Dataset excerpt
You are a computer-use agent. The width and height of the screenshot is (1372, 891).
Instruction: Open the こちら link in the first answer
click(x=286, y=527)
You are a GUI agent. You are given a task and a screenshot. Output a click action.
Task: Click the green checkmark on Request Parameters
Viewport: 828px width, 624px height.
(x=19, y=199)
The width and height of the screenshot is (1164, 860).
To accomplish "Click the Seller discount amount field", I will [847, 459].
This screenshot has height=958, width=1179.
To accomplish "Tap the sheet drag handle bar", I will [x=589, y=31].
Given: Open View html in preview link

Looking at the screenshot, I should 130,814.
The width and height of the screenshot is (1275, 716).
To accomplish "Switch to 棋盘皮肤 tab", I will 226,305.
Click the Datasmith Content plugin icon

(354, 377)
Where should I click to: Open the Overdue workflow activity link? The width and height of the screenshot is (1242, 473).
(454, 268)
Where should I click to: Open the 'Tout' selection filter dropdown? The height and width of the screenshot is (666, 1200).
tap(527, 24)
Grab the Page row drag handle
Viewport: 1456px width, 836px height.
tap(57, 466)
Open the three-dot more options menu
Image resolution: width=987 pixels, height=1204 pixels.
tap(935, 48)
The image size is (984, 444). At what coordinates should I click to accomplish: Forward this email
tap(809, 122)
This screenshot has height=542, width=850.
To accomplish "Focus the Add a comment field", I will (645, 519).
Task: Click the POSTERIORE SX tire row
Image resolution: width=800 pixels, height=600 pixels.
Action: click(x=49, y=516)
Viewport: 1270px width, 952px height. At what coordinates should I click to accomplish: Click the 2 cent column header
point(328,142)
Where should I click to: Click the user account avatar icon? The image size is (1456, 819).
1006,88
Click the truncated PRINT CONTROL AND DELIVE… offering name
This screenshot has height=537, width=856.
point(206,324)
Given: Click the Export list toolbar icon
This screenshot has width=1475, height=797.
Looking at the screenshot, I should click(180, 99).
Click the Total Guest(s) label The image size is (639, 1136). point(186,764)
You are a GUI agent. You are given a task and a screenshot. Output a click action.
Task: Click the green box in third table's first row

◆ Direction: Convert every line of the items above into a Markdown table with the columns "No." and "Line", one row per line, and leave out the blank lines.

◆ Response:
| No. | Line |
|---|---|
| 1 | You are a computer-use agent. The width and height of the screenshot is (1372, 891). |
| 2 | Instruction: Open the こちら link in the first answer |
| 3 | click(x=286, y=527) |
| 4 | You are a GUI agent. You are given a task and a screenshot. Output a click action. |
| 5 | Task: Click the green checkmark on Request Parameters |
| 6 | Viewport: 828px width, 624px height. |
| 7 | (x=19, y=199) |
| 8 | The width and height of the screenshot is (1164, 860). |
| 9 | To accomplish "Click the Seller discount amount field", I will [847, 459]. |
| 10 | This screenshot has height=958, width=1179. |
| 11 | To accomplish "Tap the sheet drag handle bar", I will [x=589, y=31]. |
| 12 | Given: Open View html in preview link |
| 13 | Looking at the screenshot, I should 130,814. |
| 14 | The width and height of the screenshot is (1275, 716). |
| 15 | To accomplish "Switch to 棋盘皮肤 tab", I will 226,305. |
| 16 | Click the Datasmith Content plugin icon |
| 17 | (354, 377) |
| 18 | Where should I click to: Open the Overdue workflow activity link? The width and height of the screenshot is (1242, 473). |
| 19 | (454, 268) |
| 20 | Where should I click to: Open the 'Tout' selection filter dropdown? The height and width of the screenshot is (666, 1200). |
| 21 | tap(527, 24) |
| 22 | Grab the Page row drag handle |
| 23 | Viewport: 1456px width, 836px height. |
| 24 | tap(57, 466) |
| 25 | Open the three-dot more options menu |
| 26 | Image resolution: width=987 pixels, height=1204 pixels. |
| 27 | tap(935, 48) |
| 28 | The image size is (984, 444). At what coordinates should I click to accomplish: Forward this email |
| 29 | tap(809, 122) |
| 30 | This screenshot has height=542, width=850. |
| 31 | To accomplish "Focus the Add a comment field", I will (645, 519). |
| 32 | Task: Click the POSTERIORE SX tire row |
| 33 | Image resolution: width=800 pixels, height=600 pixels. |
| 34 | Action: click(x=49, y=516) |
| 35 | Viewport: 1270px width, 952px height. At what coordinates should I click to accomplish: Click the 2 cent column header |
| 36 | point(328,142) |
| 37 | Where should I click to: Click the user account avatar icon? The image size is (1456, 819). |
| 38 | 1006,88 |
| 39 | Click the truncated PRINT CONTROL AND DELIVE… offering name |
| 40 | This screenshot has height=537, width=856. |
| 41 | point(206,324) |
| 42 | Given: Click the Export list toolbar icon |
| 43 | This screenshot has width=1475, height=797. |
| 44 | Looking at the screenshot, I should click(180, 99). |
| 45 | Click the Total Guest(s) label The image size is (639, 1136). point(186,764) |
| 46 | You are a GUI agent. You are given a task and a screenshot. Output a click action. |
| 47 | Task: Click the green box in third table's first row |